Inovio Announces First Patient Dosed in Trial to Determine PENNVAX-GP’s Ability to Induce Remission of HIV Infection

On Aug 15, 2018

Inovio Pharmaceuticals, Inc. announced that the first participant has been dosed with PENNVAX-GP in a randomized clinical trial that will evaluate its ability to drive remission of HIV infection. This vaccine widely targets all major HIV strains and the potential to enhance the capacity of the immune system to eliminate or provide life-long control of HIV. This trial is part of a previously reported multi-year $6.95 million grant from the NIH’s National Institute of Allergy and Infectious Diseases (NIAID) to develop a single or combination therapy using Inovio’s PENNVAX-GP with the goal of attaining long-term HIV remission.

This Phase 1/2 HIV trial is a randomized, double-blinded, placebo-controlled study. The trial is divided into two cohorts and all vaccines are delivered via the CELLECTRA device. In the main study (Cohort A), 45 HIV-infected adults who initiated antiretroviral therapy during chronic infection will receive either PENNVAX-GP (containing HIV Gag/Pol/Env antigens), INO-6145 (containing HIV Gag/Pol antigens) or a placebo. Both vaccines are also co-administered with INO-9012 (IL-12 DNA immune activator). In the single arm and uncontrolled second study (Cohort B), individuals who initiated antiretroviral therapy during acute HIV infection will receive PENNVAX-GP + INO-9012.

Steven G. Deeks, MD, the clinical trial’s Principal Investigator, and Professor of Medicine in Residence at the University of California, San Francisco, where the trial is being conducted, said, “Although we do not expect this or any vaccine to be curative on its own, we firmly believe that a therapeutic vaccine will likely be needed as part of a combination approach. We and others in the field have been very impressed with what Inovio has accomplished in their vaccine against HPV, which shares some similarities with HIV, so we are optimistic.”

Kara W. Chew, MD, MS, Assistant Clinical Professor of Medicine and co-lead of the trial with Dr. Judith S. Currier at the collaborating University of California, Los Angeles, added, “We are excited to evaluate the potential of this vaccine to safely induce the broad HIV-specific immune responses likely needed to control HIV without antiretroviral therapy.”

Dr. J. Joseph Kim, Inovio’s President and CEO, said, “We have already demonstrated that PENNVAX-GP generated the highest overall levels of T cell and antibody immune response rates ever demonstrated by an HIV vaccine in healthy volunteers. Here, we are going after the Holy Grail of HIV treatment – investigating if our vaccine used alone or in combination with other therapies could bring true remission of HIV in patients. The key to this trial is that T cells generated by our vaccines target the body’s HIV reservoirs where the infection ‘hides’ from antiretroviral therapy. Inovio has already shown (in an HPV therapeutics trial) that our immunotherapy can generate sustained T cell responses which are able to traffic to an immunosuppressive tissue environment and eliminate virus-expressing cells. We expect results from this breakthrough study in late 2019.”

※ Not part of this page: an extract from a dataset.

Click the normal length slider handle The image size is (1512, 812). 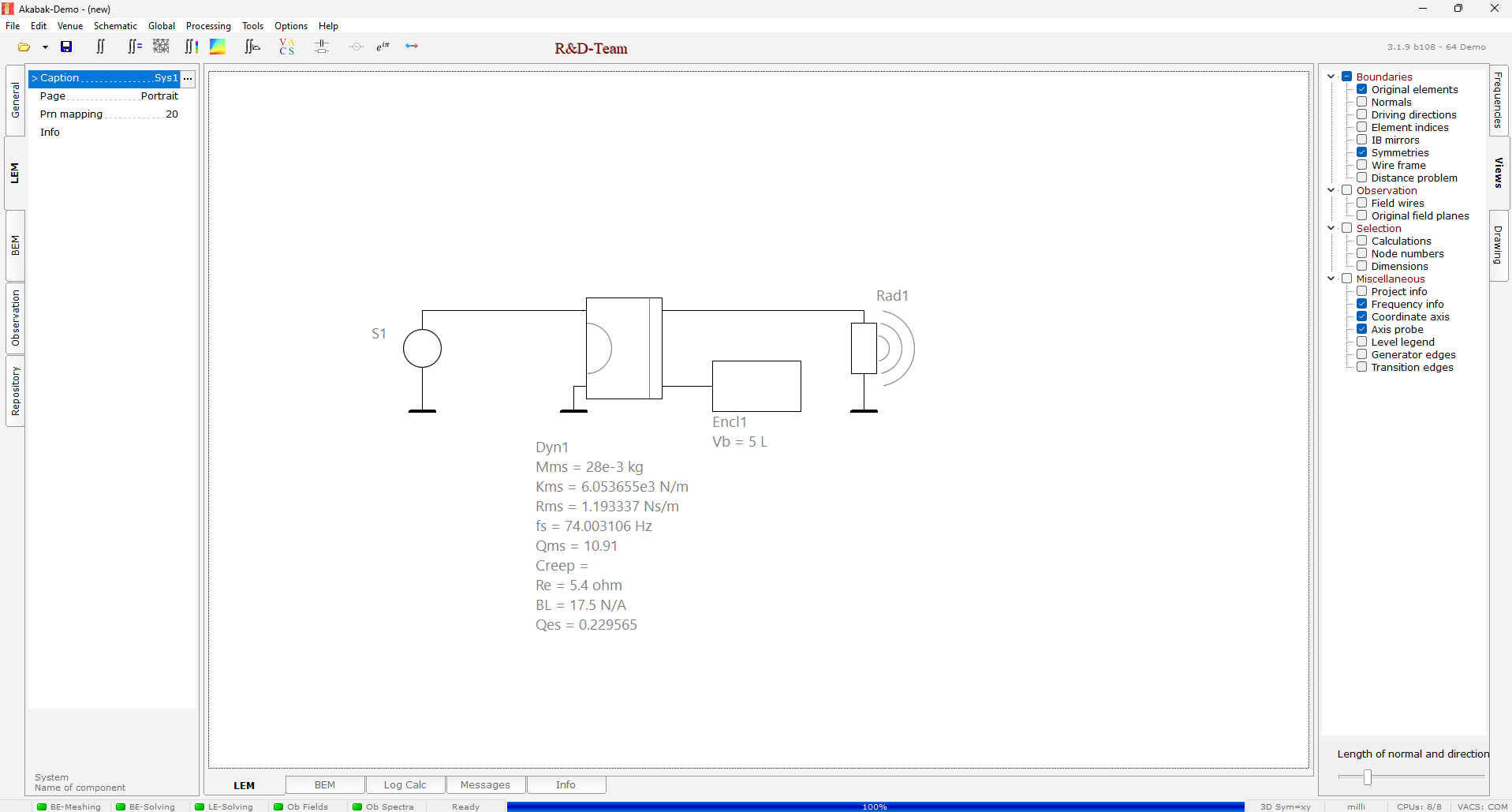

The primary objectives are to evaluate safety, tolerability and immunogenicity, with a secondary objective to determine PENNVAX-GP’s anti-reservoir activity in both cohorts. Study products will be administered at Day 0 and Weeks 4, 8 and 12. Participants will be observed on study for up to 64 weeks. Using standard and innovative measures of immunogenicity, we will determine the capacity of our vaccine strategies to stimulate broad, functional T cell responses against novel HIV epitopes, and comprehensively characterize the impact of the vaccine on several innate and adaptive immune parameters. The size of the active and latent reservoirs before and after vaccination will be measured. For additional information about the study please visit www.clinicaltrials.gov (search identifier DAIDS-ES 38409).

Although current antiretroviral therapy can reduce the amount of circulating HIV in the blood to an undetectable level, latent cellular reservoirs of HIV continue to exist in the body such that when therapy is discontinued, these cells begin to produce HIV again. This proof-of-concept clinical program will test whether enhancing anti-HIV specific CD8 killer T cell immune responses alone or in combination with other products can influence the size of the viral reservoir pool, potentially resulting in reducing or eradicating the virus.

In May, PENNVAX-GP, in a Phase 1 trial (HVTN-098) in 94 HIV-negative volunteers, demonstrated durable and robust immune responses at month 12, a full six months after the last dose in the study. Inovio previously reported that PENNVAX-GP elicited the highest overall levels of immune response rates (cellular and humoral) ever demonstrated in a human study by an HIV vaccine. To potentially prevent and treat HIV, PENNVAX-GP consists of a combination of three HIV antigens designed to generate both antibody and T cell responses and cover multiple global HIV strains. These clinical study results are being prepared for a manuscript to be submitted for a publication in a medical journal.